Copy every line that holds the string "прави" from the data below.

====== INFORMATION GIVEN

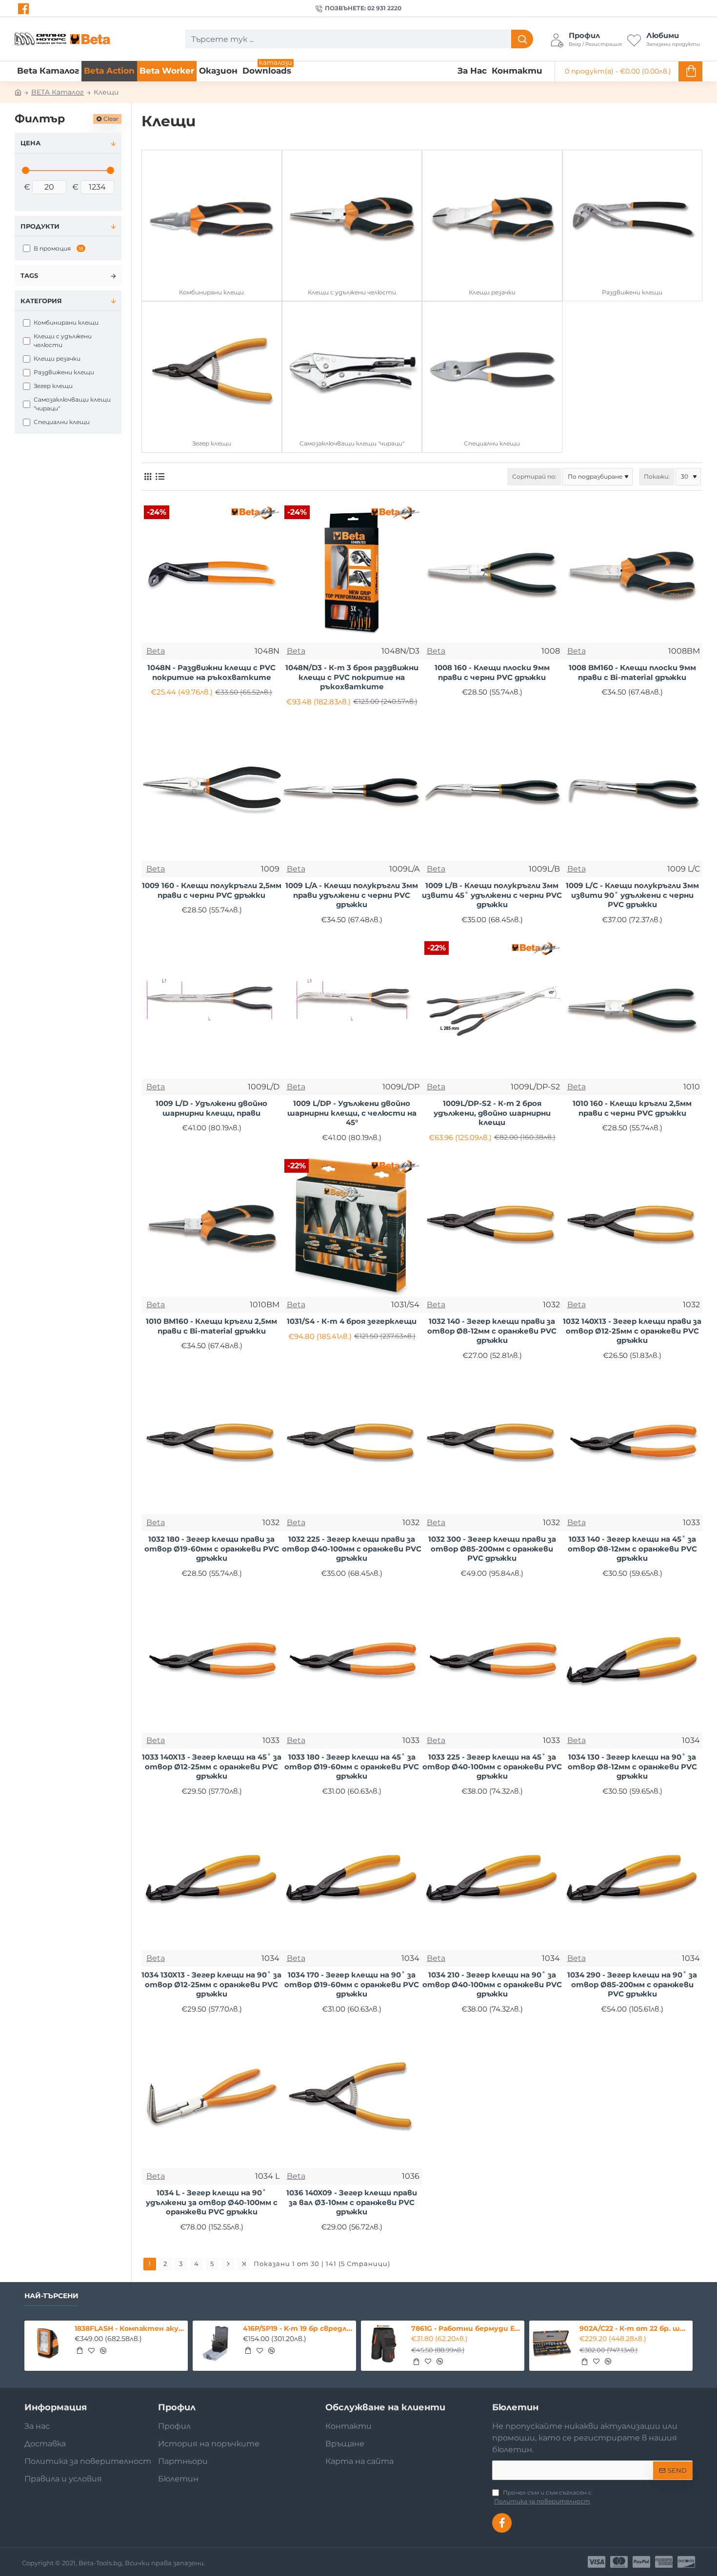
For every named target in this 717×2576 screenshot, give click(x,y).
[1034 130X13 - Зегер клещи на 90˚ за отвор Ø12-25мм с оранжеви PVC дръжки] (211, 1880)
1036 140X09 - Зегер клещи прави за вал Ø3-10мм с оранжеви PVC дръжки (351, 2202)
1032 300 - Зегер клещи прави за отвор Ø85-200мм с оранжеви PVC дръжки (492, 1548)
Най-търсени (51, 2296)
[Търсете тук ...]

============

* [ANSWER]:
1036 140X09 - Зегер клещи прави за вал Ø3-10мм с оранжеви PVC дръжки (351, 2202)
1032 300 - Зегер клещи прави за отвор Ø85-200мм с оранжеви PVC дръжки (492, 1548)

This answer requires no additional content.